INFORMATION SUPPLIED:
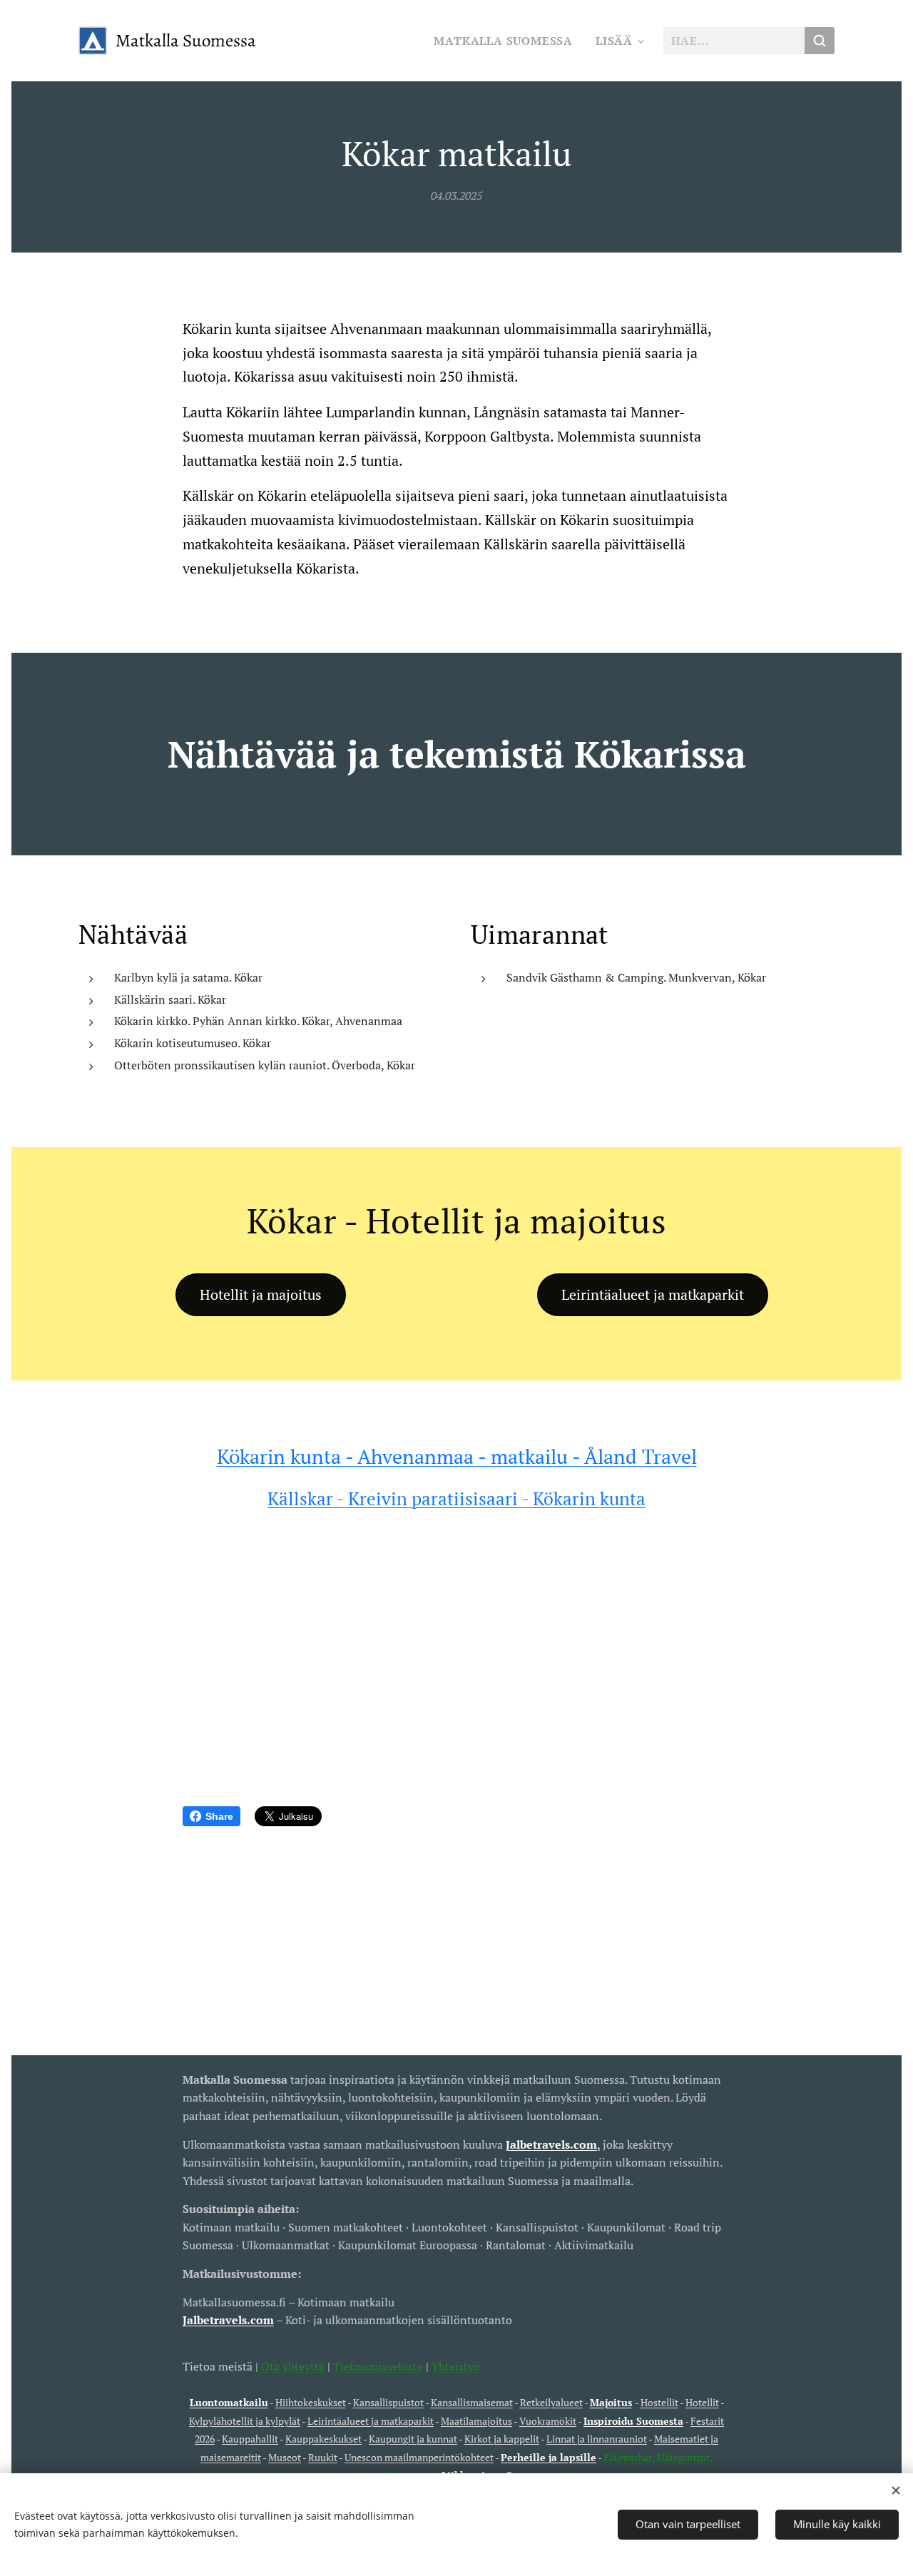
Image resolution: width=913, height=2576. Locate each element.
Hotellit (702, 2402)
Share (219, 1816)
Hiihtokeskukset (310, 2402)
--
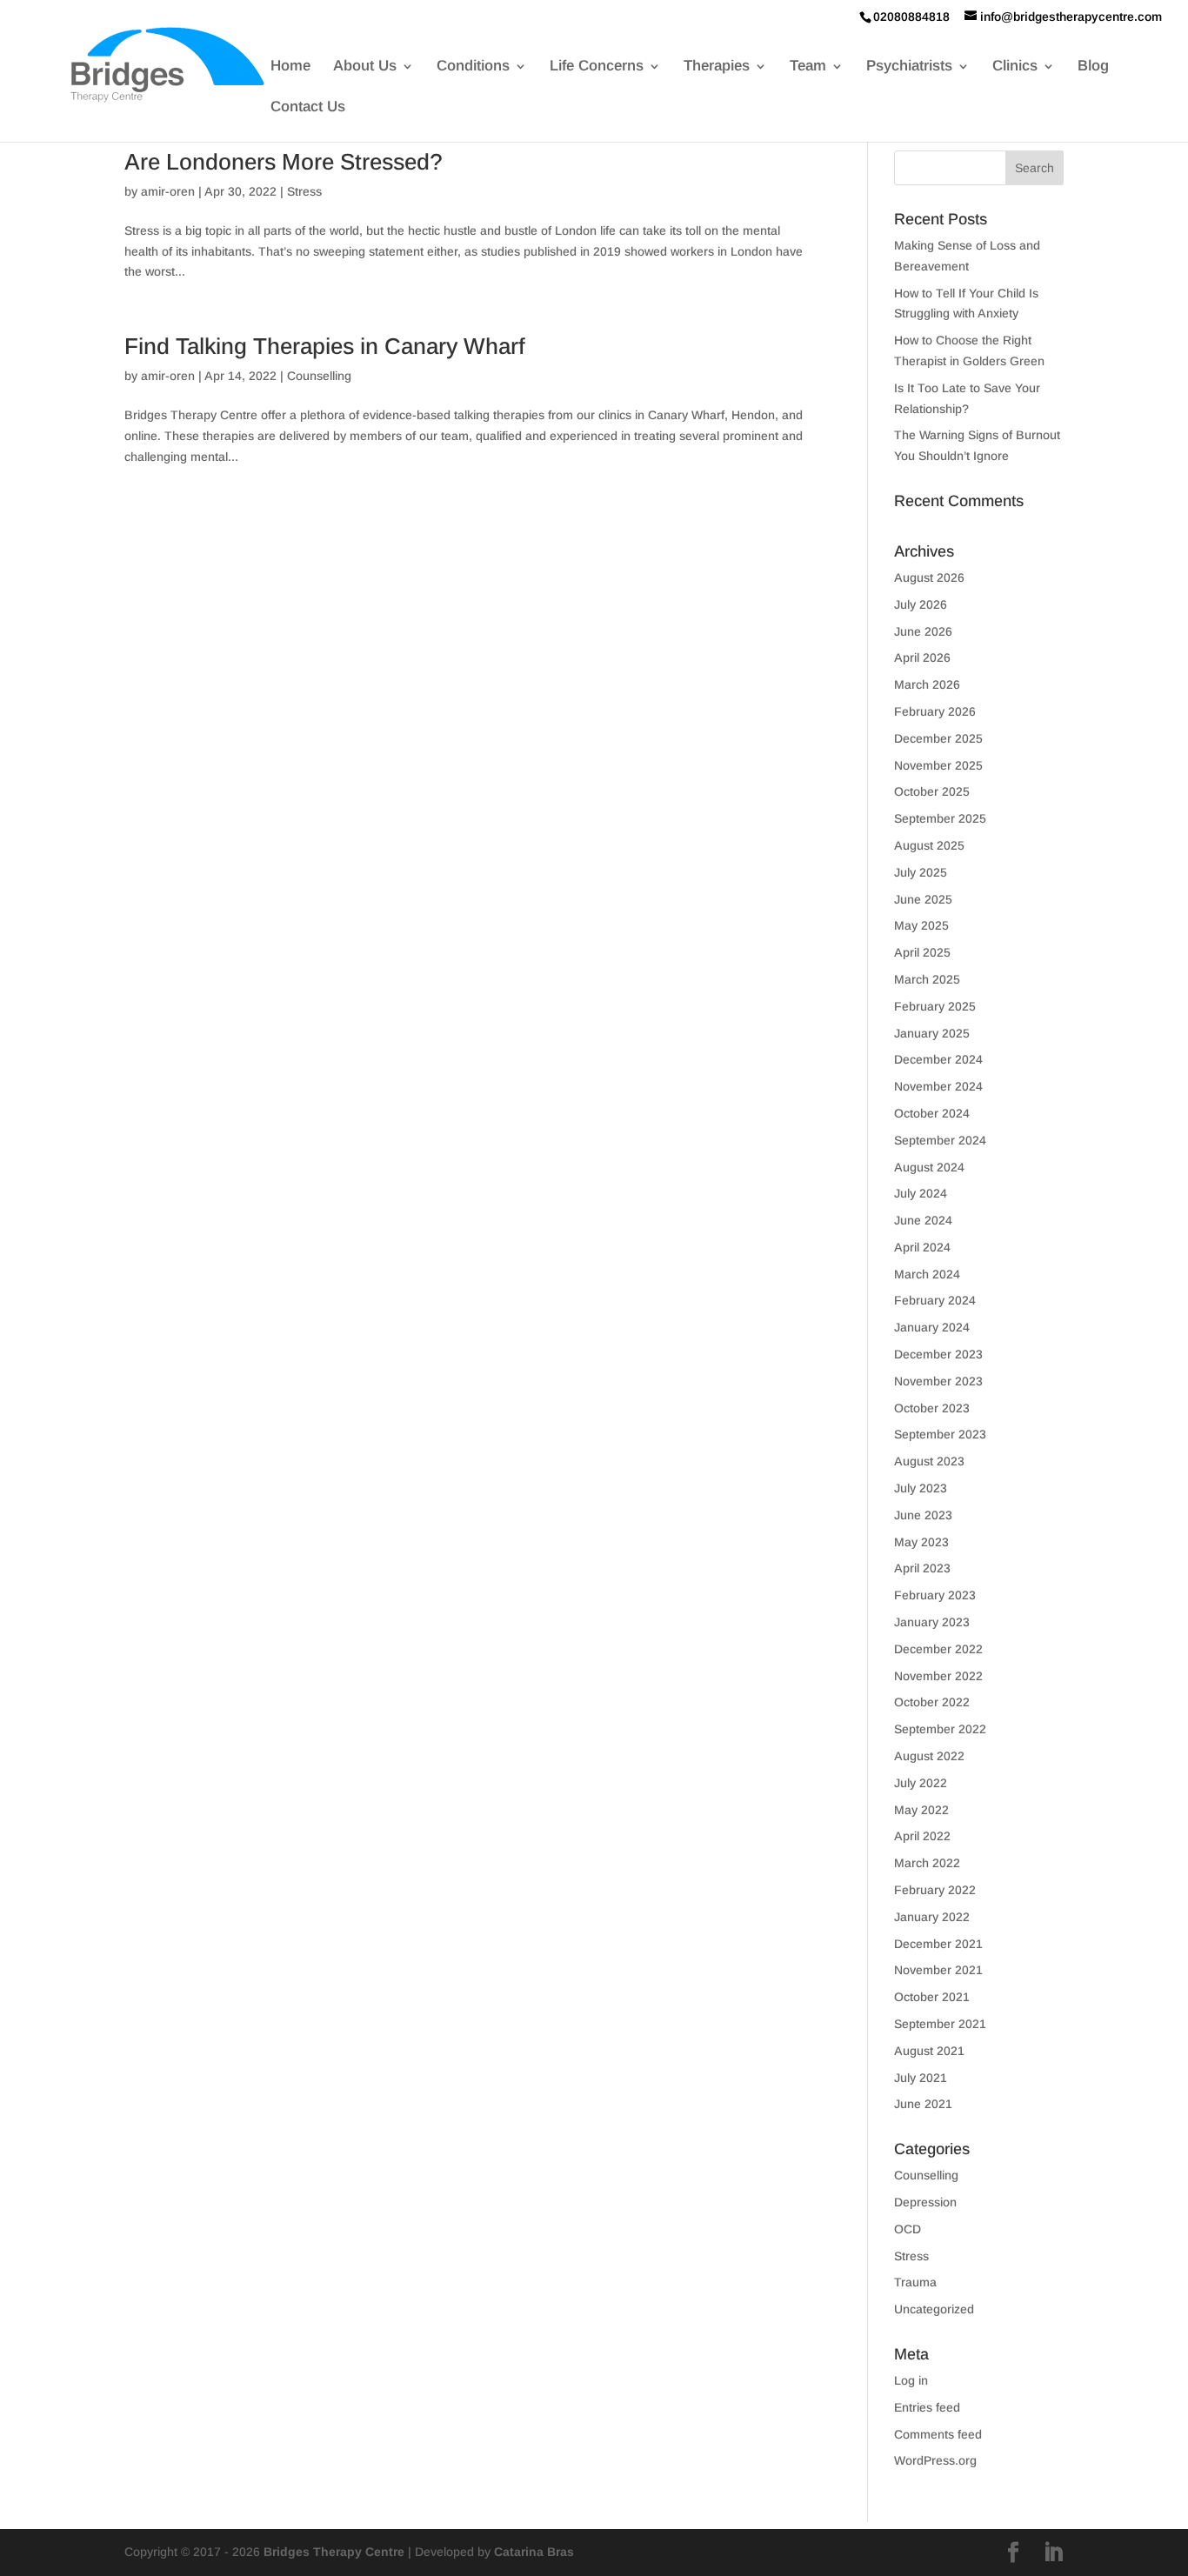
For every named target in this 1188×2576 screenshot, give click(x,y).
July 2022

ASSIGNMENT: Working from the material above, retype exactly the lines from the one with "Image resolution: width=913, height=2576." through the one with "Hiihtokeskukset (310, 2402)", both included, and only those lines.

OUTPUT OF THE EXERCISE:
Image resolution: width=913, height=2576. Locate each element.
Hotellit (702, 2402)
Share (219, 1816)
Hiihtokeskukset (310, 2402)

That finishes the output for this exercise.